#### DATA TO PROCESS ####

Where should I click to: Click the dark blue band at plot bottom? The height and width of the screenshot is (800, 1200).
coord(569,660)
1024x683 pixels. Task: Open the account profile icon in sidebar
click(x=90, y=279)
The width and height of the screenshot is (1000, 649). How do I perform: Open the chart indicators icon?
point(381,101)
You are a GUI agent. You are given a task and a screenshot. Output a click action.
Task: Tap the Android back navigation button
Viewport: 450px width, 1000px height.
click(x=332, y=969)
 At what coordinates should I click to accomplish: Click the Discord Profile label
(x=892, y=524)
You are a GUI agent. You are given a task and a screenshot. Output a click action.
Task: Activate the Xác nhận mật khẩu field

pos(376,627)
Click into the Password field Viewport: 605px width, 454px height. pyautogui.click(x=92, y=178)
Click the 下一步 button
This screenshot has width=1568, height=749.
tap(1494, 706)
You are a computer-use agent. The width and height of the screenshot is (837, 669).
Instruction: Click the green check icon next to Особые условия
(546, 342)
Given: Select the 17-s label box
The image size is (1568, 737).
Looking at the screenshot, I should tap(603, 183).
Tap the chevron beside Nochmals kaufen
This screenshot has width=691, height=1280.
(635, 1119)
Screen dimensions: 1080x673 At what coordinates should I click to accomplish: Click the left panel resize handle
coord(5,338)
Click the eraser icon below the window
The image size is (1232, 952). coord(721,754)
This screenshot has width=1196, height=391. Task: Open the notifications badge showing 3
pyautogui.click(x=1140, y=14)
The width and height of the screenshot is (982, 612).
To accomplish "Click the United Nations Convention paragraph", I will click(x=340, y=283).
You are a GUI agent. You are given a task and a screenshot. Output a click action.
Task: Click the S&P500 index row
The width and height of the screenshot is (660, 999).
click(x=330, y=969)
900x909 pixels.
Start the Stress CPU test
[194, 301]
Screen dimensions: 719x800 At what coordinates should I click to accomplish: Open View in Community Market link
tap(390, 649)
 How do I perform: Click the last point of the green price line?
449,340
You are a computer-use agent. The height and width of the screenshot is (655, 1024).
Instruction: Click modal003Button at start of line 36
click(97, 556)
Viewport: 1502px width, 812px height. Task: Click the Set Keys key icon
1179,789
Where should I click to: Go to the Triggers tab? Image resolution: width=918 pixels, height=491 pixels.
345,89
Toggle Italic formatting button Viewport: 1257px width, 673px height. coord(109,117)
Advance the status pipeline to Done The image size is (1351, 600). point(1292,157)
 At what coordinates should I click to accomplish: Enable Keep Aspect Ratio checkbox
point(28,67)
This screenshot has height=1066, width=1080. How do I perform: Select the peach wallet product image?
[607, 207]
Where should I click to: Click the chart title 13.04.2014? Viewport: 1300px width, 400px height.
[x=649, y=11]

####

### [EXERCISE INSTRUCTIONS]
Keep only the lines from the line with "This screenshot has height=1066, width=1080." to the end of the records above, and repeat them exactly.

### [EXPECTED ANSWER]
This screenshot has height=1066, width=1080. How do I perform: Select the peach wallet product image?
[607, 207]
Where should I click to: Click the chart title 13.04.2014? Viewport: 1300px width, 400px height.
[x=649, y=11]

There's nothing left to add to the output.